-- Отрывок для чтения --
+++++

Да, настало время быть пожарам

И набату, как случалось встарь,

Ибо вере и законам старым

Наступил на горло буйный царь.

Но Москва бессильней крымских пленниц

На коленях плачет пред царем.

И стоит гигант-преображенец

Над толпой с кровавым топором.

Мне от дыбы страшно ломит спину,

Колет слух несносный скрип подвод,

Ибо весь я страшно отодвинут

В сей суровый и мятежный год.

Православный люд в тоске и страхе

Смотрит на кровавую струю,

И боярин на высокой плахе

Отрубает голову мою.

Комсомольской ячейке истфака давно не давало покоя дворянское происхождение Льва Гумилёва и «контрреволюционная» легенда, связанная с именем его отца. Студенты однокурсники вынесли постановление: сын врага революции и советской власти не достоин учиться в советском вузе. На склоне лет Л. Н. Гумилёв вспоминал: «Собственно говоря, я начал испытывать гонения на себя с момента поступления в университет. До этого меня просто не замечали и я жил как бы на общих основаниях, за тем исключением, что не мог поступить на работу по своей любимой специальности: меня туда просто не брали. <…> Когда же я решил поступать в университет и учиться истории, то довольно быстро обнаружилось дурное ко мне отношение, хотя никаких поводов для него я никому не давал. Неудовольствие вызывало мое происхождение, моя генеалогическая линия »

К нему придирались даже на строевой подготовке. Достаточно было несколько раз сбиться с шага, как военрук злобно заявил, что студент Гумилёв умышленно дискредитирует Красную армию. Его исключили, выдав характеристику, с которой продолжение учебной или научной карьеры было просто немыслимо: «<…> Л. Гумилёв за время пребывания на истфаке из числа студентов исключался, и после восстановления часто академическая группа требовала его повторного исключения. Гумилёв как студент успевал только по специальным дисциплинам, получал двойки по общественно-политическим дисциплинам (ленинизм) вовсе не потому, что ему трудно учиться по этим дисциплинам, а он относился к ним, как к принудительному ассортименту к обязанностям, которых он не желает выполнять. Во время избирательной кампании в их группе делался доклад о биографии тов. Литвинова, Гумилёв вел себя вызывающе, подсмеивался, подавал реплики, вообще отличался крайней недисциплинированностью».

+++++

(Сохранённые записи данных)
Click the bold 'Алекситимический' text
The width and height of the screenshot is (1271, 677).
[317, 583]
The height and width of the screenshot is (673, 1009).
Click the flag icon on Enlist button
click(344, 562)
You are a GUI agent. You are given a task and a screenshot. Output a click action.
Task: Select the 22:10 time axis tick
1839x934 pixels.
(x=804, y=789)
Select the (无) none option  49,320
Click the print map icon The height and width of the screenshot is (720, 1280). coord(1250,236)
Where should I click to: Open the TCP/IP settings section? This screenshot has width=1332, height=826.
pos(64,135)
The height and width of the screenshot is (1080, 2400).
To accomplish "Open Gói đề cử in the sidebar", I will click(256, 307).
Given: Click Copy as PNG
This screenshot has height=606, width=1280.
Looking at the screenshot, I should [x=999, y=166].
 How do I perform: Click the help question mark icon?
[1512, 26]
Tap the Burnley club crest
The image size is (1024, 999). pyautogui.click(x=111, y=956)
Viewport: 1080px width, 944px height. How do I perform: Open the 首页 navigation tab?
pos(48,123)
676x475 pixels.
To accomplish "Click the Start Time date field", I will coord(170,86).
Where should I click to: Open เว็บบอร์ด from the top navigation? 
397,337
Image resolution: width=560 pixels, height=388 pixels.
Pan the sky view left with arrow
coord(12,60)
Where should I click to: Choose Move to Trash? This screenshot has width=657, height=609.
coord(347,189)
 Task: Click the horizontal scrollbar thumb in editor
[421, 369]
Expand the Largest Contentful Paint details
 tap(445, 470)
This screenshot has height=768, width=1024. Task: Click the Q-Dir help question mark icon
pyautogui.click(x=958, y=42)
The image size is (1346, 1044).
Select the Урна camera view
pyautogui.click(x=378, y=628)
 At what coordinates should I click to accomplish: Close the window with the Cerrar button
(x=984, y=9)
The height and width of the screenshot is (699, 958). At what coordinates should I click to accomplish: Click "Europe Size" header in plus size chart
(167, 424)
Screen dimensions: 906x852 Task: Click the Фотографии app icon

+++++

-- Что сделать --
• 1. Перепишите фрагмент отрывка без изменений: начните со слов "И набату, как" и остановитесь после слов "плачет пред царем.".
• 2. Соответствуют ли отрывку утверждения (a), (b) и (c)? На каждое ответьте «да» или «нет» и приведите точную цитату из отрывка, которая это решает.
(a) Однокурсники постановили, что Гумилёв может продолжать учёбу в вузе.
(b) Военрук обвинил Гумилёва в дискредитации Красной армии.
(c) Согласно характеристике, Гумилёв получал двойки по специальным дисциплинам.
• 3. По отрывку: о чьей биографии делался доклад в группе Гумилёва во время избирательной кампании?
Записи представляют собой отдельный материал и к отрывку не относятся.

-- Ожидаемые ответы --
• 1.
И набату, как случалось встарь,

Ибо вере и законам старым

Наступил на горло буйный царь.

Но Москва бессильней крымских пленниц

На коленях плачет пред царем.

• 2.
(a) Нет: «сын врага революции и советской власти не достоин учиться в советском вузе».
(b) Да: «военрук злобно заявил, что студент Гумилёв умышленно дискредитирует Красную армию».
(c) Нет: «Гумилёв как студент успевал только по специальным дисциплинам».

• 3. О биографии тов. Литвинова.